Katherine Salucop (’20 EMBA)

BAA Communications Committee Volunteer - 13 May 2022

Katherine Salucop (’20 EMBA) says her time at the Alberta School of Business was one of personal and professional growth that allowed her to level-up in her career in organizational effectiveness after graduation. In this month’s alumni profile, Katherine reflects on her time in the Executive MBA program and offers some advice for new grads as well as managers seeking to enhance their employees’ experience.


BAA: How was student life for you?

Returning to university for my MBA as an adult learner was a completely new experience — I was really intentional about enjoying the full student experience. Being on campus, making meaningful connections with classmates, and participating in activities and extracurricular events really made the MBA experience a complete one.

BAA: Can you share how your career has developed post-graduation through to today?

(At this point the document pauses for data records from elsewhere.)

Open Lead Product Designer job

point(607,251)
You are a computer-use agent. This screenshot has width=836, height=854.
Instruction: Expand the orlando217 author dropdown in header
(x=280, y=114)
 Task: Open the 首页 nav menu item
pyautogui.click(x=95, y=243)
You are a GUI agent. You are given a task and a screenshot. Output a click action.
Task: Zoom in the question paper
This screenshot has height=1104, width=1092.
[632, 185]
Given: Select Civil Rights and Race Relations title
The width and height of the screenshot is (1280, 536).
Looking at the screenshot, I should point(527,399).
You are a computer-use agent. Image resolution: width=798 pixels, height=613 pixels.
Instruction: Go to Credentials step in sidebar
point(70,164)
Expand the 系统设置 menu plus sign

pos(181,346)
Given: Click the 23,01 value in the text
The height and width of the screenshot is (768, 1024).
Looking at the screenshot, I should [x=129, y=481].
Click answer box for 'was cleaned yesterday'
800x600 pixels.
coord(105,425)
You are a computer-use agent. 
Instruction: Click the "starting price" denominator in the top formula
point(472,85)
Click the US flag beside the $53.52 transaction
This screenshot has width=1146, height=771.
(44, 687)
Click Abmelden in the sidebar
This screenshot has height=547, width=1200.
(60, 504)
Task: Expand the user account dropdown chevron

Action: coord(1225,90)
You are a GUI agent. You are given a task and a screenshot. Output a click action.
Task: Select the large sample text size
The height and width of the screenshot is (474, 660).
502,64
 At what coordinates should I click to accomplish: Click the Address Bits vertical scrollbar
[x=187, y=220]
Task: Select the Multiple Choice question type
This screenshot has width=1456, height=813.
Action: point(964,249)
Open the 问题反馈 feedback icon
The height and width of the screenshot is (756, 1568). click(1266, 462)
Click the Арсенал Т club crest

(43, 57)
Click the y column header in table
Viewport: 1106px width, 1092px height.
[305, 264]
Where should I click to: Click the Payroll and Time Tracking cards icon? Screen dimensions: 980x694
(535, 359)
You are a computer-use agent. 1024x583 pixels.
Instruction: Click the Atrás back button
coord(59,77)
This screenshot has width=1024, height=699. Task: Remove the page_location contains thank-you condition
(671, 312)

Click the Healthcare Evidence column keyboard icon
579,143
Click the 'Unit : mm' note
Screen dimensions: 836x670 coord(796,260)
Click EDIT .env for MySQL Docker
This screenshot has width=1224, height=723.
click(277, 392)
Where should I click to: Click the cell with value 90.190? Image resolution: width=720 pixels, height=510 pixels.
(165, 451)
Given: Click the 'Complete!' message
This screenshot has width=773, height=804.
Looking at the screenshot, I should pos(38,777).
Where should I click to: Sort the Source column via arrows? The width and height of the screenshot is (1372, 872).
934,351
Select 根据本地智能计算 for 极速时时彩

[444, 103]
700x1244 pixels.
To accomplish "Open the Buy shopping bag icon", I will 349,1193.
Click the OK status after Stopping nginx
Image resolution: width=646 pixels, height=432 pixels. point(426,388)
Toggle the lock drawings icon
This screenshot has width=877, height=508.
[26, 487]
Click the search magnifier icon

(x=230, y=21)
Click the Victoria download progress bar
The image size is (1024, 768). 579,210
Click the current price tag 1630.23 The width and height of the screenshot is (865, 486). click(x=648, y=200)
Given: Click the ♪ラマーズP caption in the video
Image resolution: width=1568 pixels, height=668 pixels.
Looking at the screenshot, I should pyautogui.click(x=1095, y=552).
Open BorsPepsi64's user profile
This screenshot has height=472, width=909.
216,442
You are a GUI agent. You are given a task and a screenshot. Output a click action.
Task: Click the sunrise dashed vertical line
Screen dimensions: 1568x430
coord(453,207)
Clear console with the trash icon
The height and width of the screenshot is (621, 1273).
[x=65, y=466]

My learnings from the MBA program have helped me grow personally and professionally, not just post-graduation but also while I was taking courses. I was able to apply many of my learnings from my classes, whether it was finance, strategy, leadership, or marketing, for example, in real-time at work. The learnings from the MBA have helped shape who I am as a business leader and helped round out my toolkit of knowledge and skills to handle unique opportunities and challenges at work. I have taken on an expanded leadership role leading a broader portfolio of teams since graduating from the EMBA program.  

BAA: What drove your decision to pursue the Executive MBA program? What were your favourite parts of the program?

The Executive MBA program provided a great pathway for me to complete my MBA in a two-year window while continuing to work full-time. The coursework and time dedicated to studying were very intense but rewarding! Every monthly in-class session was full of new learnings that I could apply at work. What I appreciated the most about the program was learning with a cohort of classmates — it was a real privilege to go through the EMBA experience with a diverse group of professionals with varied backgrounds who you could learn from and lean on!

BAA: Can you tell us about your current role and the kind of work you are doing?

I am the Vice President, Organizational Development for Alberta Innovates, a government agency that supports research and innovation in the province. I lead a portfolio of teams that enhance employee life and organizational effectiveness so the organization can fulfill its mandate. My portfolio of teams includes the Human Resources, Facilities, Health and Safety, and Materials Management functions.  

BAA: What advice do you have for new graduates just starting out in their careers?

Two pieces of advice: 

  1. Be open to exploring options. Have career goals, but don’t be limited or hindered by them. Your career path and progression are never linear and there is no single pathway to success. Be open to every opportunity that presents itself to you, even if it seems unexpected or out of your comfort zone.  
  2. Relationships matter. Throughout your career, you will connect with people that will have an impact on you and that you will have an impact on. Relationships take many forms from colleagues, friends, mentors, mentees, allies, etc. Be authentic and intentional about how you build and foster relationships.

BAA: Your role involves employee wellbeing and engagement - what tips do you have for managers interested in undertaking new initiatives in these areas?

Reflecting on the last two years, the world of work has changed and continues to change. The lines have blurred between work life and personal life — this means that employers and leaders need to think about aspects of employee life that weren’t necessarily a focus in the past. Creating an engaging and high-performing employee experience requires leaders to think about the person as a whole and consider how they can bring their full and best selves to work. This means listening, involving, and co-designing organizational practices with employees — this means taking an employee-centric approach. Leaders need to play a role in promoting an inclusive work environment, championing employee physical and mental health and wellness, and fostering continuous learning, development, and growth.